Except in Washington, D.C.
What’s wrong with this picture? The New York Yankees and the Tampa Bay Devil Rays opened their seasons in Tokyo, the capital of Japan, but no American or National League team will play a game in the capital of the United States.
There are few things that better illustrate the blockheadedness rampant in the baseball commissioner’s office.
It’s a crying shame that more than a generation has grown up in the Washington metropolitan area without a team to cheer for, a team that could provide a focus of unity for the community during the dog days of summer.
Washington has been without its own team since Bob Short as the owner of the Senators did everything possible to alienate the fans here. After years of struggle, he finally succeeded and slipped his team away in a move as callous and almost as cowardly as the way the football Colts were sneaked out of Baltimore in the dead of night.
Which brings us to another point: Just as Baltimore fans were never willing to accept the Washington Redskins as their football team, so Washington area fans will never accept the Baltimore Orioles as their baseball team, no matter how many doctored polls and surveys Orioles owner Peter Angelos produces out of his hip pocket — the same pocket where he keeps his wallet.
I used to make one visit a season to see Cal Ripkin and his buddies play at old Memorial Stadium, and then at Camden Yards. However, when I discovered Mr. Angelos was using that as a club to keep Washington from having a team, I haven’t been back.
And that has been the reaction of thousands of Washington fans.
As a matter of fact, I don’t even go to Bowie Bay Sox games because that is an Orioles farm team, and attendance there might give aid and comfort to Mr. Angelos.
You might expect a president of the United States, being a baseball person, would want a team in the town where he lives, but that does not seem to be the case these days.
Then there are some who watch President Bush in his clumsier moments and just shrug, saying to themselves: “Well, what do you expect. He’s a former owner of a baseball team.”
One can see him beetling away in the Oval Office to enhance homeland security by keeping a baseball team out of the nation’s capital. All those noisy, rowdy crowds might pose a threat to presidential safety.

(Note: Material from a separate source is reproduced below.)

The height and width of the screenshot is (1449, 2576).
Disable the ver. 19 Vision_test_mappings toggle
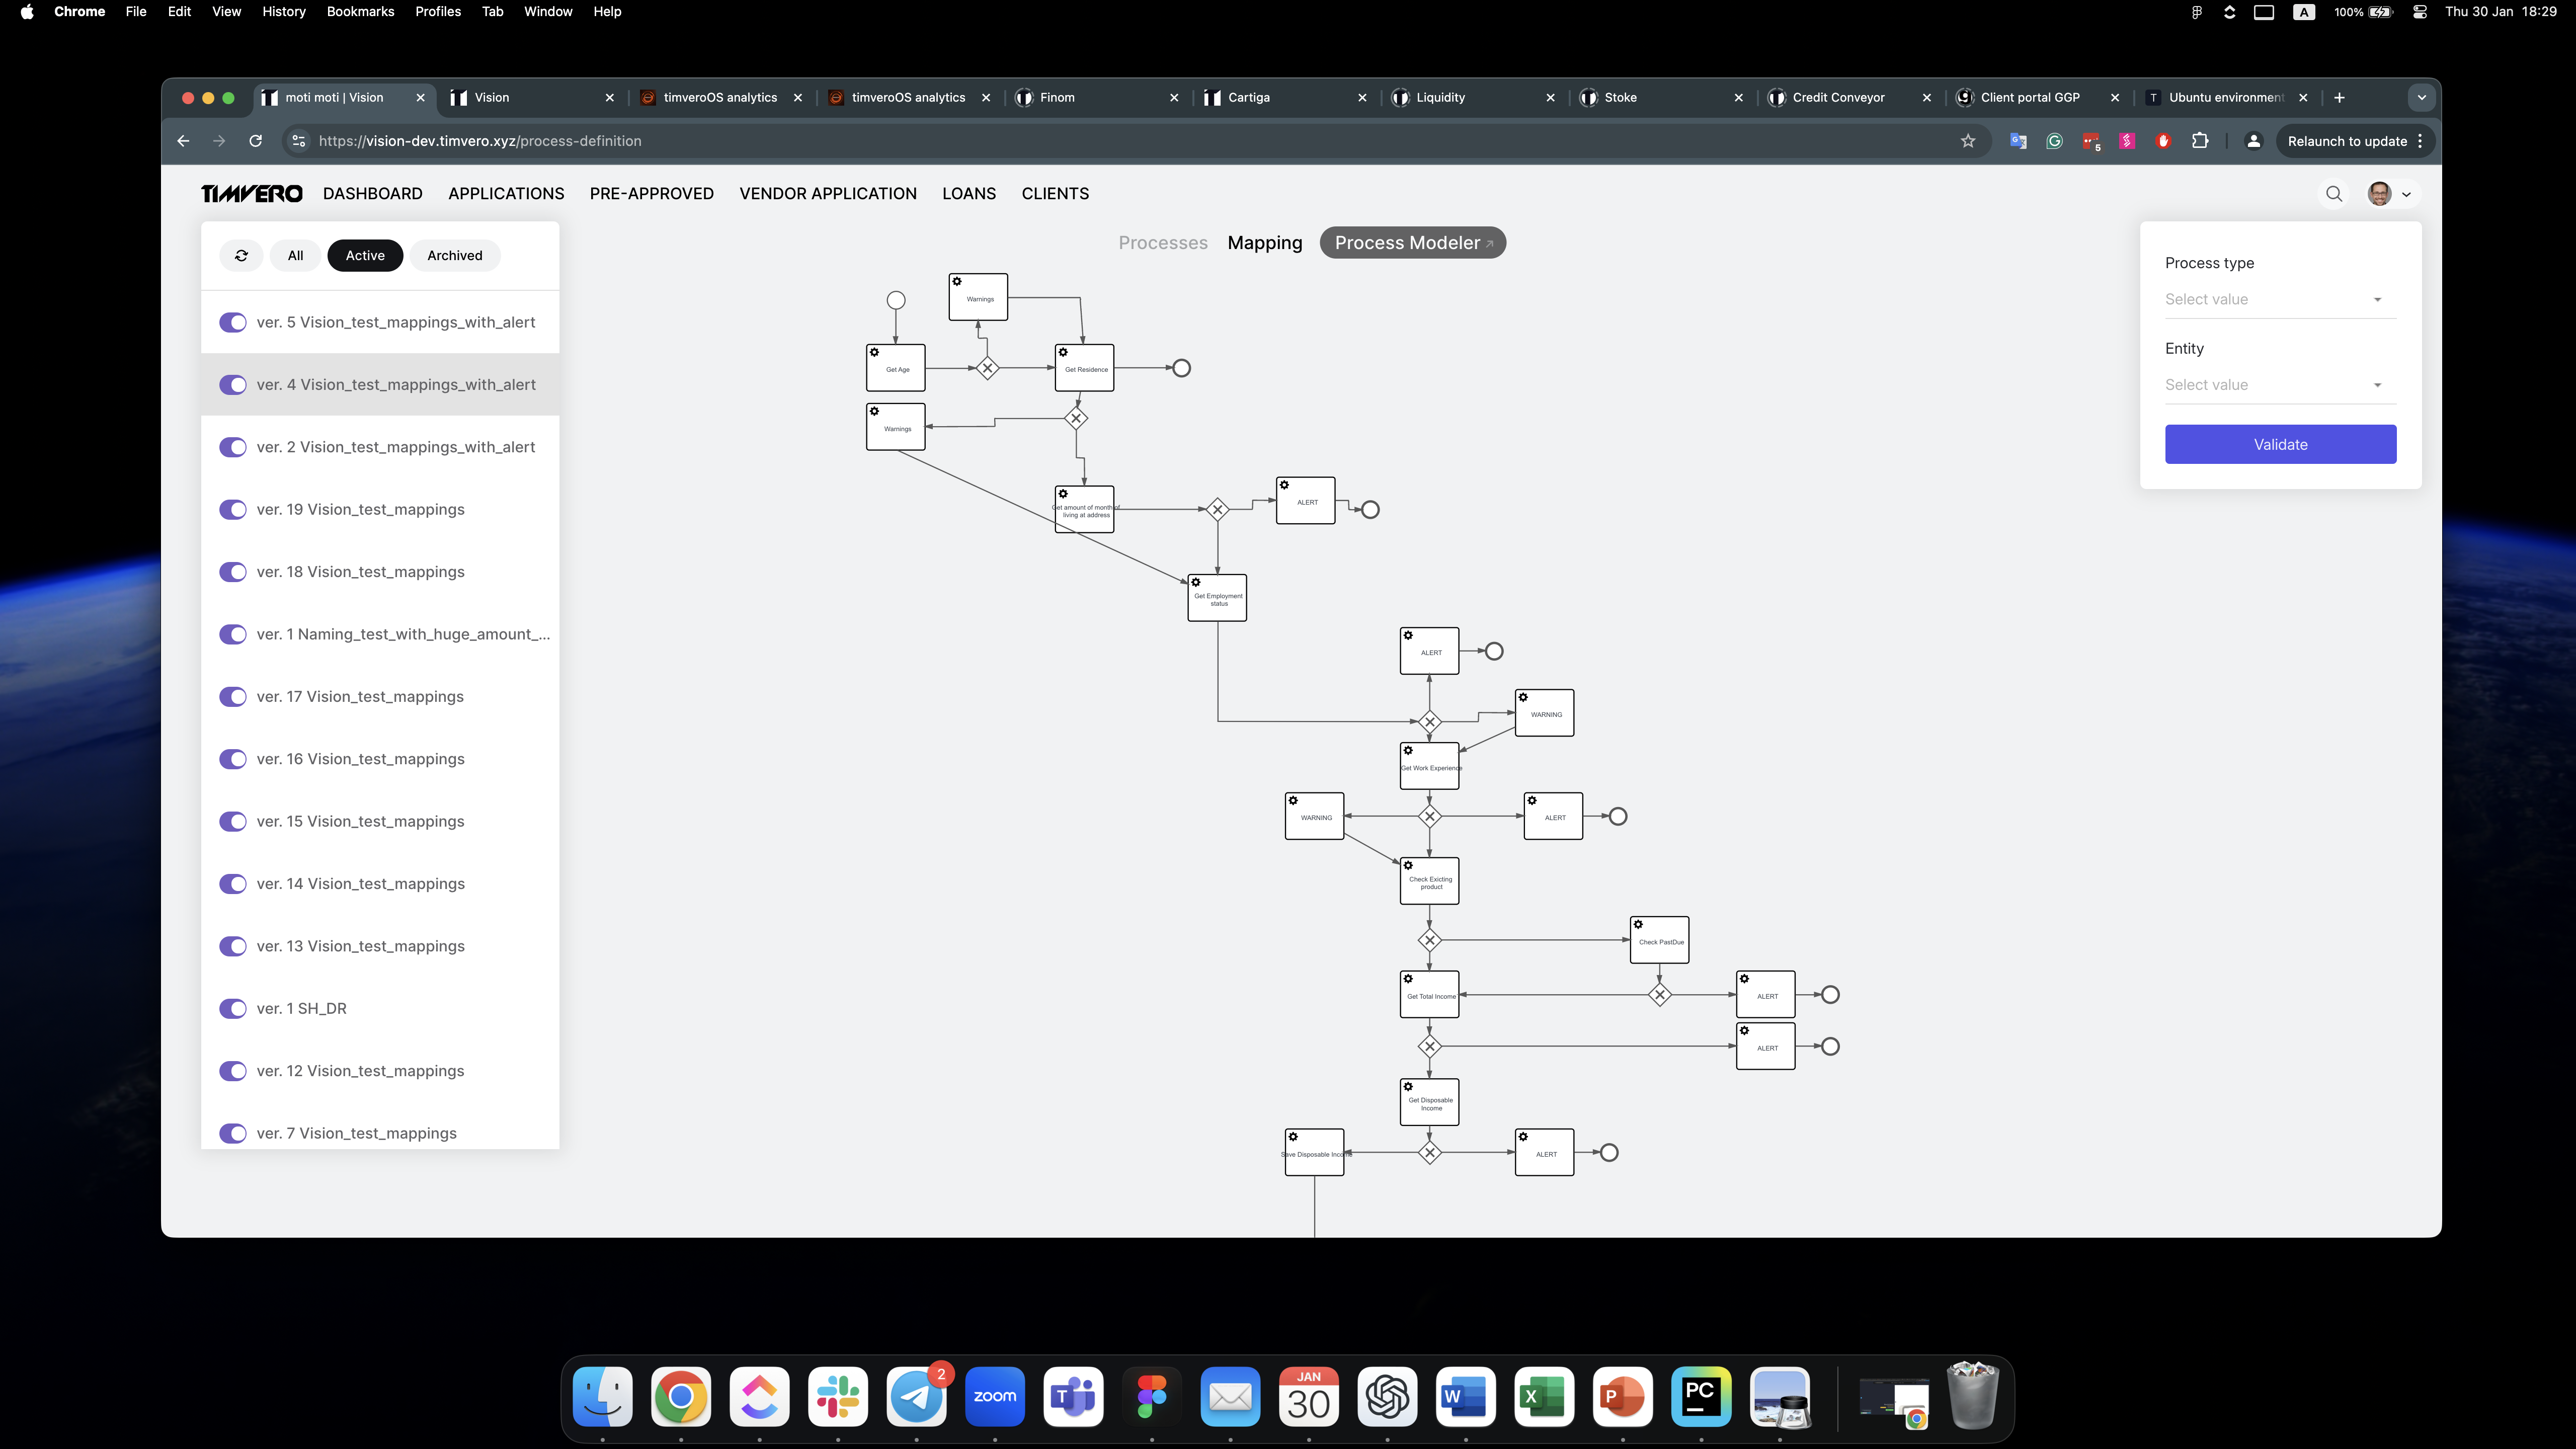click(233, 509)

On the other hand, looking at the greed and foolish blindness engulfing baseball, you have to wonder if you really want to get involved. Any sport that can’t figure a way out of the financial sinkhole of the Montreal franchise deserves no respect.
Any sport that disdains a market that is bigger than many of its current homes — and far bigger than any other without a team — deserves no respect.
Any sport without a team in the nation’s capital does not deserve respect — and can’t call itself major. This puts baseball somewhere behind soccer and women’s basketball.
Until Washington gets a team, the American and National leagues should drop the pretense of Major League Baseball and label themselves Division 1 Baseball. The minor leagues would be Division 2, 3 and so on.
In the meantime, I guess I’ll be seeing you at D.C. United soccer games or the baseball games down in Prince William County.
Stroube Smith is a copy editor for The Washington Times and a free-lance writer.